Jim Walter Homes recently shattered its own speed record by building a 3-bedroom, 2-bath house in just 38 days.
It normally takes the low-cost Tampa home builder about 84 days to complete a new house, from foundation to finish. But good weather, new computer software and a revised staffing plan set the pace for the 1,152-square-foot, $65,050 house in Monroe, La.
"There's a major push in our home building companies to reduce cycle time," said Kyle Parks, spokesman for parent company Walter Industries. "It allows us to build more houses with the same number of people, but it's also a cash issue. We certainly don't want our materials lying on the ground."
Over the past year, Walter spent millions of dollars converting its paper-based forms and processes to digital ones. Almost everything is kept online now, including customer preferences, permit requests, and names and prices of local contractors and suppliers. From Jim Walter's Tampa headquarters, staff can monitor the progress of any home building project and spot trends, such as a lumber shortage in eastern Texas or cost overruns in Alabama.
Project coordinators handle the data input for each project, a new arrangement that allows construction supervisors to spend time at build sites rather than in the office.
Is quality suffering?
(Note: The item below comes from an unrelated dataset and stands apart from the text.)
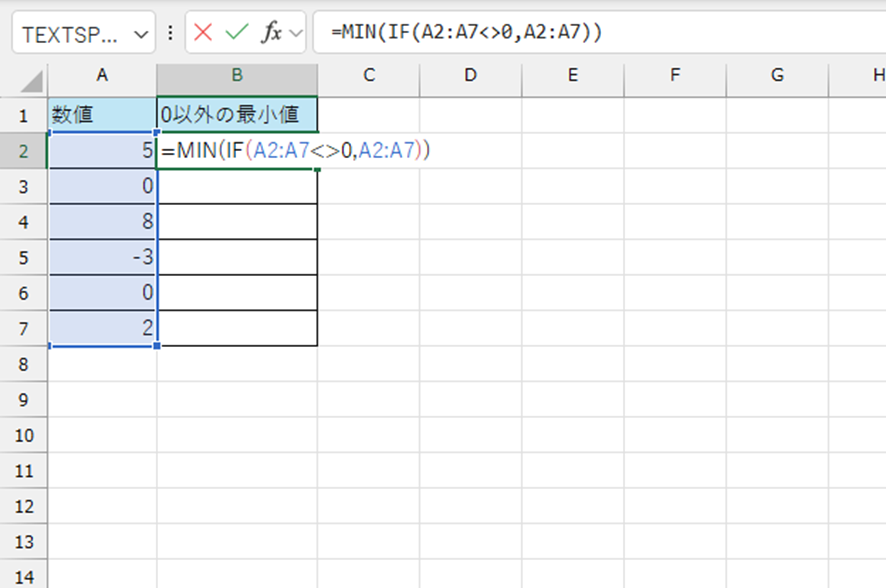This screenshot has width=886, height=588.
Task: Confirm formula with the green checkmark
Action: pyautogui.click(x=236, y=33)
No way, Parks said. If anything, construction supervisors will be able to keep an even closer eye on subcontractors.
But the 38-day miracle is by no means the norm yet. During the quarter ended Sept. 30, Jim Walter completed just 824 homes, 10 percent fewer than it did the year before.
The reason? Growing pains associated with its recent staff reorganization and software implementation, the company said in a news release last week.